Krishnan brings up a change that requires cooperation and is starting to gain traction — skipping prior authorizations. It is a complicated issue, and he summarizes the pain points well. “Doctors hate them because they feel like they have to jump through hoops just to appease the insurance companies, but insurance companies use them to make sure doctors try cheaper but cost-effective alternatives first. Unfortunately it’s a huge hassle for everyone and there are entire administrative layers built just to handle prior authorizations on both sides.”
He proceeds by connecting that idea to doctor scoring and offers a wonderful rumor: “It would be cool if reputable doctors (via the legitimacy scoring?) could skip prior authorizations. I’ve heard some insurance companies potentially building products like this.” These types of innovations would indeed make the specialty pharma experience less complicated for all involved, including the patient.
3 – Healthcare Embracing Agile
The last area where the crisis can help is healthcare embracing agility. We are seeing incredibly rapid responses to problems driven by companies that have agile mindsets, with examples like Tesla, Dyson, and several others providing solutions to the ventilator shortage problem in days. Many of the genetic pharma companies — often built like agile technology companies –are finding ways to shorten the time it takes to find treatments and/or a vaccine.

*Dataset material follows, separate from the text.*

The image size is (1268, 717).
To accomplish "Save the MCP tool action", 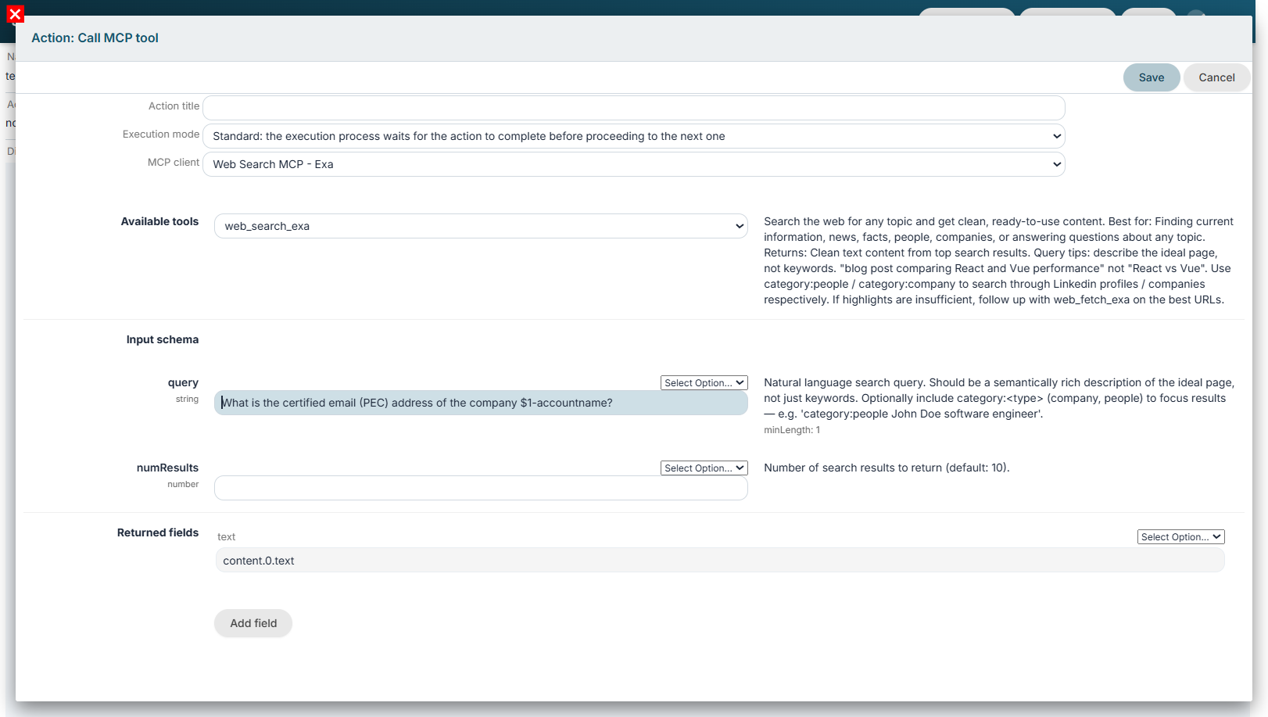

In the age of COVID-19, agility is about survival. If you don’t adapt quickly, people and businesses will die. The experience of the Seattle Flu Study in the New York Times is a great example of how agility helped save lives despite the regulations in place. The article notes “But the Seattle Flu Study illustrates how existing regulations and red tape — sometimes designed to protect privacy and health — have impeded the rapid rollout of testing nationally, while other countries ramped up much earlier and faster. Faced with a public health emergency on a scale potentially not seen in a century, the United States has not responded nimbly.”
Healthcare has been slow to adopt this mindset, and is reluctant to accept it in vendors. The regulatory environment and the need to “do no harm” are limiting factors. However, there are many ways to be more agile while not sacrificing the foundations of healthcare.
We have seen some recent agile examples such as GSK and Sanofi partnering for vaccine research and J&J cooperating with BARDA to quickly and significantly increase their vaccine production capacity; however most of these are around sharing Intellectual Property rather than using agile technology to significantly change existing processes.
Khosla notes in his conclusion that healthcare needs to “allow companies to test and iterate fast in a responsible way.” He goes on to develop this idea further, mentioning ideas such as developing sandboxes for fast and responsible iterations and focusing on helping innovative companies develop products, not testing perfect ones.
Adoption of these ideas will make improvements faster to implement and improve, with the patients reaping most of the benefits.
COVID-19 has given the industry opportunities to change the specialty patient experience, especially through technology. This can be helped by the revision of regulations, higher cooperation within the industry, and embracing more of an agile mindset to improve the speed of innovation.
We believe specialty patients will see dramatic improvements in their experience through technology. How much and how fast are the only questions.